Машины, обгоняя нас, обдают грохотом и леденящей волной, и снежная пыль еще немало секунд кроваво мчится, скользя, подсвеченная красными габаритными огоньками. Я затаиваю дыхание, но дрожь – как икота, не подавишь. Метрах в двухстах от кинотеатра – ручей. Он ныряет под дорогу, туман над ним такой плотный, будто над кипящей кастрюлей. Видимо, завод сливает в него свои технические воды. Ивы по берегам, столбы с проводами, перила мостика покрыты серым, как пепел, инеем. Такой холод, что в жар бросает.

За ручьем забор инструментального завода, проходная из белого кирпича, над ней, обитая гирляндой лампочек, горит в ромбе буква «Н» – эмблема предприятия.

– Я делал. – Лобов хохотнул. – Начальник цеха попросил, я и сделал. А вообще-то я модельщик. В литейном.

– Годовой план, небось, штурмуете, – стараясь не лязгать зубами, подыграл я. Как ни странно, всю эту пропагандистскую дребедень с календарями, в которой и я участвовал, кто-то воспринимал как бы всерьез. Или делает вид, что всерьез.

– Лично я уже в счет апреля работаю, – сказал Лобов со своим тихим смешком, означающим, по всей видимости, самоиронию.
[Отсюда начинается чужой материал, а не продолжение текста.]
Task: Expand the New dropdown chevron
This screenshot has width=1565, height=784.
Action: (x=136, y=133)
– Вот кому, стало быть, теплынь. Весна?

– Жара. С начальством лебезить я не привык. Если что не по справедливости, так не смолчу. Газета у нас открылась, на заводе. Корреспондентка в ней – дочка моего начальника. Я, говорит, папа, над твоим цехом шефство возьму. То есть, невзирая на лица, крыть. Я уже две статьи написал. Почти без правки пошло, – он опять тонко и мелко рассмеялся, маскируя застенчивую гордость. А я, похоже, уже знаю, о какой журналистке он говорит, и я уже ревную к ней, будто он сейчас начнет превозносить ее профессиональные качества, а я-то знаю, куда ей до меня, а то, что она просто симпатюля, вне зависимости от профессиональной принадлежности, ускользает из моего обмороженного сознания. Хорошо еще, что Дима меняет галс. – Культурки у нас маловато. Казалось бы, фильм классный, а не пришли. В кинозале холодно. А вот в пивбаре, наверное, не протолкнешься. Народ у нас любит культурно и не культурно квакнуть.

Что ж, верно говорит. Обличает. Имеет моральное право. Только пить пиво в мороз – это наш стиль, но не мой. В жару еще, куда ни шло. Да и в жару я его не очень-то люблю.
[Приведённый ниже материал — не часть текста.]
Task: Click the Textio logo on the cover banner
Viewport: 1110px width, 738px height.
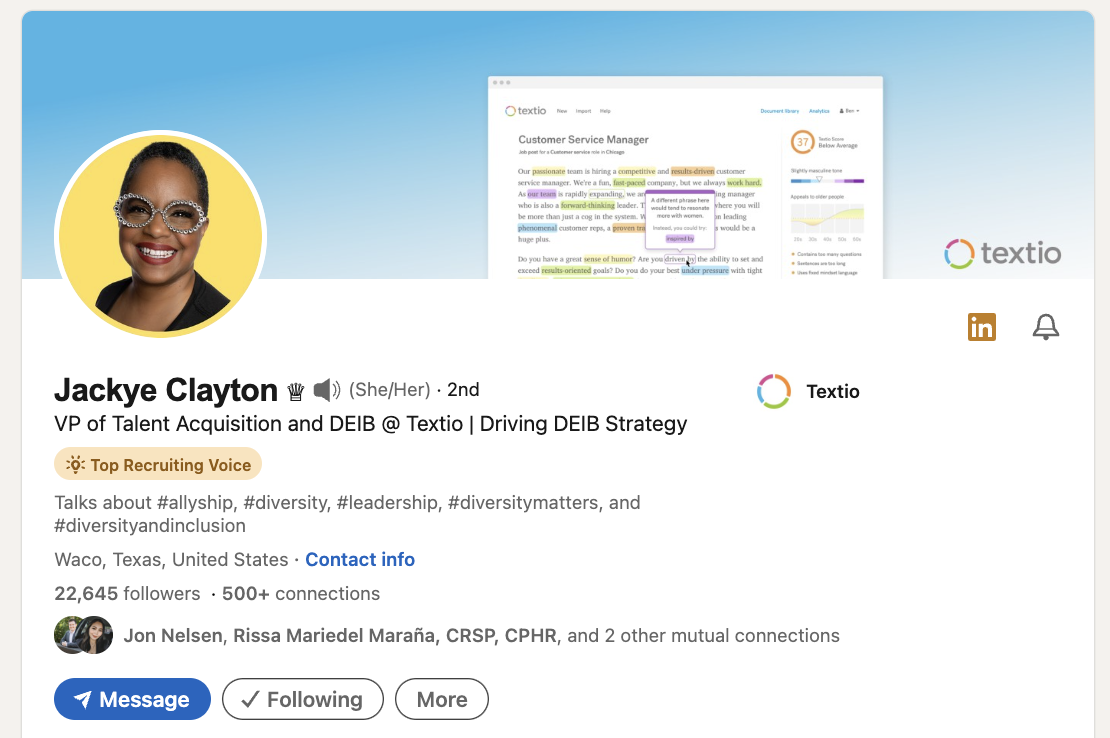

Фонари вдоль территории инструментальщиков горят ослепительно ярко, будто там проводятся особо ответственные киносъемки, и Лобов, будто не со мной одним говорит, а с тысячами благодарных слушателей, готовых понести его на руках, одновременно подбрасывая к потолку. Похоже, что его не очень-то волнует, как не упустить момент и послушать такого мастера газетного цеха, как я. Умеют же люди наполнить окружающее их пространство информационным мусором! Не умеют ценить время, как это делает студент-заочник. А я вот злюсь. Устал! Я так устал, что у меня бы не хватило сил даже на похвальбу. Но если бы я шел с девчонкой, я бы обрел второе дыхание.

Нос у Лобова прямой, овал лица вытянутый, глаза небольшие, серые. Ничего отталкивающего, но и не артист. Глаза, уши слеплены природой даже с некоторой претензией, а вот в целом нечто неопределенное. И высокий лоб – будто на вырост. Человек из серой утренней толпы. С другой стороны, все равно мы тратим время на ходьбу, пусть говорит. Ничего другого уже не сделаешь. Вот если бы у меня был карманный приемник, то я бы слушал музыку, наслаждался. Ему нужно классику читать, чтобы изменить черты лица, нанести печать интеллекта. Вообще-то странно, парень явно влюбился, а по нему не видно.

– Заглянем, что ли, в заведение? Убедимся...

Вот еще исследователь нашелся! Чувство превосходства нарастает во мне, переходя после незначительных усилий, в желание покровительствовать несмышленышу, и вся эта нелепая неожиданная встреча наполняется позитивным смыслом. Может, мне с этого знакомства статью срубить? О высоких интеллектуальных запросах рабочего класса? Я будто просыпаюсь и внимательно оглядываю Диму внутренним зрением. Кажется, я не обидел его? Вот и хорошо. Мне уже люди говорили, что мой главный недостаток – высокомерие, а как с ним бороться, я не знаю.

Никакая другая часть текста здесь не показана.